- Bir yazar olarak, “yazarlık yolunda” kendinizi nerede görüyorsunuz? Kitap yazmanın sizde uyandırdığı duyguları bizimle paylaşır mısınız?
Benim için roman yazmak hayatta yaptığım en değerli iştir. Teknik olarak yazı uğraşı içinde hoşuma giden bir pasaj, bir buluş olduğunda bundan heyecan duyuyorum elbette. Öte yandan bütününe baktığınızda yazmak epeyi meşakkatli bir iş, hatta deli işidir. Tatmin ve huzur duygusunun geçici, sıkıntı ve rahatsızlığın daimi oluşu bu işlerle uğraşan herkes için geçerlidir sanırım. Yazarlık yolunda neredeyim diye düşünmedim hiç, bu konuda bir “üst bakışım” yok kendime. Yazdıklarıma öyle bakmaya gayret ediyorum ama.
- Kitaplarınızda özellikle anlatım diliniz oldukça övgü topluyor. Bu esprili ve aynı zamanda hiciv dolu üslubu nasıl kazandınız? Başından beri böyle bir anlatım mı düşünüyordunuz yoksa zaman içinde mi gelişti? Bunu tetikleyen etmenler nelerdir?

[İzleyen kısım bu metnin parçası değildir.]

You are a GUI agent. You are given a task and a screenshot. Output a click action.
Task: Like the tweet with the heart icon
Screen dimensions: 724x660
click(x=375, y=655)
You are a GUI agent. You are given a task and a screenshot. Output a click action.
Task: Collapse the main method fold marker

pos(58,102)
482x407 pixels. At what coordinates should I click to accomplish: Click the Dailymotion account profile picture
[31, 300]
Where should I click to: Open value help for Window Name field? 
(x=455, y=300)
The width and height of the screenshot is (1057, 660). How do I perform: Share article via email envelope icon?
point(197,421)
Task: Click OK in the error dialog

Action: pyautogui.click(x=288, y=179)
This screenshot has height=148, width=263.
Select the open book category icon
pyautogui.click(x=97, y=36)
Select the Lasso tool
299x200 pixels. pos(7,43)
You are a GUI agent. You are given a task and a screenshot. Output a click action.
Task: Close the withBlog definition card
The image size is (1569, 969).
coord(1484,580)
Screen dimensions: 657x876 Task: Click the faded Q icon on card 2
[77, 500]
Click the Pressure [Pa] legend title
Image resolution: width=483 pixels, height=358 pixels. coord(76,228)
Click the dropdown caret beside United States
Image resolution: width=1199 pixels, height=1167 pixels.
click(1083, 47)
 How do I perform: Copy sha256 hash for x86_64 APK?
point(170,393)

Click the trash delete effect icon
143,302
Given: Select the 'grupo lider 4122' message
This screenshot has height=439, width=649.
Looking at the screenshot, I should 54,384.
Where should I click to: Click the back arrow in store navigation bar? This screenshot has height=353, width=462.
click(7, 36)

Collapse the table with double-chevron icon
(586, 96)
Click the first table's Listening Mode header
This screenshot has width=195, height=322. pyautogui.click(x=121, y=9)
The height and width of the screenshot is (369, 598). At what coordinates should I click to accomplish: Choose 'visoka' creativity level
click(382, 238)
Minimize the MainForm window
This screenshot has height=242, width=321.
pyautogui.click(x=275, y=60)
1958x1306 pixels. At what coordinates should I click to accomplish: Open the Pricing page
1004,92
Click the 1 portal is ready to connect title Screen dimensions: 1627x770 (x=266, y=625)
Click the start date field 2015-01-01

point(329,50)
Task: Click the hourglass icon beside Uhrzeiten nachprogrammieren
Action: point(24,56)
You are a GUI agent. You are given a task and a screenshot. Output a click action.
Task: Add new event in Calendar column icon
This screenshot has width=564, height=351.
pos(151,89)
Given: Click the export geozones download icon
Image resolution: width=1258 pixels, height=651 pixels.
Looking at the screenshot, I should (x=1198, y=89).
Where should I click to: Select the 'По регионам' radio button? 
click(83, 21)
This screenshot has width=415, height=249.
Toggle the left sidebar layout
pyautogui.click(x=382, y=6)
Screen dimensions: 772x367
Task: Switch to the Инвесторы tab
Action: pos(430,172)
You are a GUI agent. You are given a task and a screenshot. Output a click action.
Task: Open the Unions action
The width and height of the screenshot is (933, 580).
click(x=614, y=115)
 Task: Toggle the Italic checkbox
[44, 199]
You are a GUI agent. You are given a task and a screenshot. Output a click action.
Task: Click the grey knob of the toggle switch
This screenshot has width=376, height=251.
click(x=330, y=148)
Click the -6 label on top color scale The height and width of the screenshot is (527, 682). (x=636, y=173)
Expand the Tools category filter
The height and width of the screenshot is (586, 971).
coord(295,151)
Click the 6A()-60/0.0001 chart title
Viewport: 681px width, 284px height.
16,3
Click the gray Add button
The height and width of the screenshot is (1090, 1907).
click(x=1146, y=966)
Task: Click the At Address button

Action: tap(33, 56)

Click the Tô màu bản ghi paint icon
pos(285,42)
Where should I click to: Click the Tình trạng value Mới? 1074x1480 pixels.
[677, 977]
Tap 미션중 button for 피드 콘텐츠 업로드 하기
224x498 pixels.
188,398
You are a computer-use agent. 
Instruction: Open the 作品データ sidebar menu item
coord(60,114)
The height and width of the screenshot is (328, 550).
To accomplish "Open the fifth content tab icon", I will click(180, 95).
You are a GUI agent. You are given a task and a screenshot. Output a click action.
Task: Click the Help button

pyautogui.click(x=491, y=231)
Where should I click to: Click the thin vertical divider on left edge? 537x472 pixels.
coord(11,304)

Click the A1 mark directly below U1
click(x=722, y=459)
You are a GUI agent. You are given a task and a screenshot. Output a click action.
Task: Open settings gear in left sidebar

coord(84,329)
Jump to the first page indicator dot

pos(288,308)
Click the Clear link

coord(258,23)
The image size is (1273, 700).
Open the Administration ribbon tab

Roman okumanın dikenli tel işemek gibi bir şey olması gerektiğine inanan çok kişi olduğunu hayretle görüyorum. Ben edebiyat ille böyle sado-mazoşistik bir faaliyet olacak diye düşünmüyorum açıkçası. Hal böyleyken de duyguları harekete geçirmek, dramatik bir anlatı yaratmanın çok önemli koşullarından biri olarak ortaya çıkıyor. Belki konuya yaklaşımımın sonucu olarak bu türden bir anlatı geliştirmişimdir. Yine de kesin emin olmak mümkün değil tabii ki.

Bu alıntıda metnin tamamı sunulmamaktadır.